SIMPLIFICATION OF LANGUAGE THROUGH ABBREVIATIONS & USE OF SOFTWARE

In modern logic — a kind of ‘theory of reasoning’ — the ‘application of a change rule to a given situation’ is also called ‘infer’ or ‘conclude’, and the entire concept of application is also called ‘inference concept’. This concept of inference is often abbreviated with the symbol ‘⊢’.

As in the example above, if one has a set of expressions S as the current application situation (“The traffic light is red”, “The traffic light is green”) and a set of change rules V, one could also write with the new abbreviation:

S V S’

This would mean: if I have a finite set of expressions S, and a non-empty set of change rules V, then the inference concept ‘⊢’ describes how the change rules V are applied to the set of expressions S so that a new set S’ of expressions emerges.
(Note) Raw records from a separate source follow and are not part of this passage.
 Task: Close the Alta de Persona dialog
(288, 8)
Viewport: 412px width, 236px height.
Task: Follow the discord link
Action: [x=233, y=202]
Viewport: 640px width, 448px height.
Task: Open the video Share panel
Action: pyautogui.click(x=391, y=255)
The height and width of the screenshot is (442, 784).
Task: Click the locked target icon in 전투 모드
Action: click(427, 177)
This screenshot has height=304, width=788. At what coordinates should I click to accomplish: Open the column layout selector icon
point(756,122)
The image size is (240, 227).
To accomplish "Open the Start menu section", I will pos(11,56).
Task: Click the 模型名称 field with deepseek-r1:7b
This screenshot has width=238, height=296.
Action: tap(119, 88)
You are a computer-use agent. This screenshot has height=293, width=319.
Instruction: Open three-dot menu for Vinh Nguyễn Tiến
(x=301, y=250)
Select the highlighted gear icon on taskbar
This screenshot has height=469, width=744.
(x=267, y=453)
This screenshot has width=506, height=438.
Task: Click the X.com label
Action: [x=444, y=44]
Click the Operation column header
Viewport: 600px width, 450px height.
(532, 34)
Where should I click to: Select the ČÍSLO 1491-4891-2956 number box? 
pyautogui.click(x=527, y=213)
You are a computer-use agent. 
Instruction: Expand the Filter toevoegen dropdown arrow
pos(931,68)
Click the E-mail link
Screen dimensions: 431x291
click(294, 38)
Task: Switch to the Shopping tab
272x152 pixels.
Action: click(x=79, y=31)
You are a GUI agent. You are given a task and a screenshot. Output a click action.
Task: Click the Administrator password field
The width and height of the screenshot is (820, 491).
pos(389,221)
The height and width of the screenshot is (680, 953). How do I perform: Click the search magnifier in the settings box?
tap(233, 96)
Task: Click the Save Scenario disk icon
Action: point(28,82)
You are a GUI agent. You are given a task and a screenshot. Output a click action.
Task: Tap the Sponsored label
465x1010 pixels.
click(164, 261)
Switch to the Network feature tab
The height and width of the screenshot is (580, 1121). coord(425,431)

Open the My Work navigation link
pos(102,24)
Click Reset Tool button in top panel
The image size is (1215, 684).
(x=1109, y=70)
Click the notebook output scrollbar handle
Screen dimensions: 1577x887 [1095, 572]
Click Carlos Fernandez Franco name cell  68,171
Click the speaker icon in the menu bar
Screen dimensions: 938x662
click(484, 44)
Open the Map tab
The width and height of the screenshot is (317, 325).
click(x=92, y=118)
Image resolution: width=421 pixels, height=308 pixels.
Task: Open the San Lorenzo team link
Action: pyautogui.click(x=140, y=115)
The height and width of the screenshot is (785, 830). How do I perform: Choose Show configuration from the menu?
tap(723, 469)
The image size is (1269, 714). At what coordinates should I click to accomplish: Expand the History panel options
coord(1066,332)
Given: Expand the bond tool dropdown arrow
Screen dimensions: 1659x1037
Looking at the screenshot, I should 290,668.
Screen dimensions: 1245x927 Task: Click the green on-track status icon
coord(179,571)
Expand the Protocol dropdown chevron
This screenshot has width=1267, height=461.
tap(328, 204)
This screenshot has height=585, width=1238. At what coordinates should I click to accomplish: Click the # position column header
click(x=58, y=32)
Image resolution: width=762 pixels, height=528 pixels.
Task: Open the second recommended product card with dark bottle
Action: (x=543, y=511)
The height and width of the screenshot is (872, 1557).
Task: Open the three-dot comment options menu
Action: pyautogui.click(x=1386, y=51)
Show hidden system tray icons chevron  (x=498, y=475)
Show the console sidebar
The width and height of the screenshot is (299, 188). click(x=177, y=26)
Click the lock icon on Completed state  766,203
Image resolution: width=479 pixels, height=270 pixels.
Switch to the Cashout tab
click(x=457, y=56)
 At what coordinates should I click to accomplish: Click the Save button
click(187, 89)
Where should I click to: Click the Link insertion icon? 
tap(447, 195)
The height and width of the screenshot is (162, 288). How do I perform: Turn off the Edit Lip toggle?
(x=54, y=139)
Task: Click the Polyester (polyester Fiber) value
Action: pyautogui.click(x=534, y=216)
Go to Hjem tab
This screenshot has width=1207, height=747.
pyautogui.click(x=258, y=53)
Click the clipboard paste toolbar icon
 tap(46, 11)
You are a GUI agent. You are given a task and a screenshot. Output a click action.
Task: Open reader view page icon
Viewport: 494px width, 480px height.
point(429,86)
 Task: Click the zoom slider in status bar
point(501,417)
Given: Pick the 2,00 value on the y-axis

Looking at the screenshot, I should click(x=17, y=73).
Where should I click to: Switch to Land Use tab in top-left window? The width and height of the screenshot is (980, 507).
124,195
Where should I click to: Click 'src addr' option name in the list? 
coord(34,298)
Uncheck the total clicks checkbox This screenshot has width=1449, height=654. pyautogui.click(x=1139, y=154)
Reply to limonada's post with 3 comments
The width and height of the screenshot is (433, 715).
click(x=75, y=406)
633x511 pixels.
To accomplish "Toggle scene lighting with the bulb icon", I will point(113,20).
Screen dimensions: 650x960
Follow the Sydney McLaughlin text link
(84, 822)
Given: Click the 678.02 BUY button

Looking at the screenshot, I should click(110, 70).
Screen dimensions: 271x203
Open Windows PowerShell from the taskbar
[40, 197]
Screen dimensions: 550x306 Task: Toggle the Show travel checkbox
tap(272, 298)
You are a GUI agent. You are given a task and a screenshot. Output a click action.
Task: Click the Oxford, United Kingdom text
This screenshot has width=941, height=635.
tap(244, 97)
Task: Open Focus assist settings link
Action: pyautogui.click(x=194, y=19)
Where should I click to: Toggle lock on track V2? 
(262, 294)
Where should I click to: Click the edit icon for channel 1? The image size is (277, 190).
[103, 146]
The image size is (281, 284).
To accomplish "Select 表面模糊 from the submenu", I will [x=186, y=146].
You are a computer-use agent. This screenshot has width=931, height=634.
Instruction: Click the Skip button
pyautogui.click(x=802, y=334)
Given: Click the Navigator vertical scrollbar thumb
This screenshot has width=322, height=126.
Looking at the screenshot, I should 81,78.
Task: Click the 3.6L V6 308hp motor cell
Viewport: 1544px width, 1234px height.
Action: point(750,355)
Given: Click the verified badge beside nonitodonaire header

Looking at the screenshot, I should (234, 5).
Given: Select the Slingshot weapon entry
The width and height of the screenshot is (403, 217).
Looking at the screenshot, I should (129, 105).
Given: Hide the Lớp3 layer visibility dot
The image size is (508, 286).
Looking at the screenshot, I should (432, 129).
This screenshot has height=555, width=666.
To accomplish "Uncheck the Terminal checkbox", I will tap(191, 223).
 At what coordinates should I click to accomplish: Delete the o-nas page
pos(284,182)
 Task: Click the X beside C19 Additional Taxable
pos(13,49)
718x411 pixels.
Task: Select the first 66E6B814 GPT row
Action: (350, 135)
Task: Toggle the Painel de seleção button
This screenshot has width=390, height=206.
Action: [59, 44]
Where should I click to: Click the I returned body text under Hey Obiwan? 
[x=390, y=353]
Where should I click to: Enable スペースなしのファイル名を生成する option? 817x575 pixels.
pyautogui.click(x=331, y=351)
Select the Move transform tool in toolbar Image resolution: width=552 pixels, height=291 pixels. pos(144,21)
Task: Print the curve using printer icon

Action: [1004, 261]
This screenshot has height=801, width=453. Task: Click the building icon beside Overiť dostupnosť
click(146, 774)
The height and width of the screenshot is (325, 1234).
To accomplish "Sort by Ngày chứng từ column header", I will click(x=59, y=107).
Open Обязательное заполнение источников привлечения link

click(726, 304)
Normally, it would be the users themselves — i.e., people, citizens, etc. — who ‘understand’ how to apply change rules V to a given set of expressions S in order to obtain a new set of expressions S’. This ultimately manual activity can quickly become so extensive that such a manual approach reaches its limits. For this situation, the oksimo team developed a software called ‘oksimo Software’, which can be understood as an editor & simulator for empirical theories (even for sustainable empirical theories, if goals are to be included).

With the help of oksimo Software, users can pass their descriptions of current situations S and possible changes V as texts to the oksimo Software, and it would then ‘automatically’ apply the above-described concept of inference ‘⊢’ for the users, so that the users only need to observe which subsequent situations S’, S”, S”‘ etc. are generated by the oksimo Software. Thus, a whole ‘sequence of conclusions’ can emerge. Typically, a ‘sequence of conclusions’ is also called a ‘simulation’.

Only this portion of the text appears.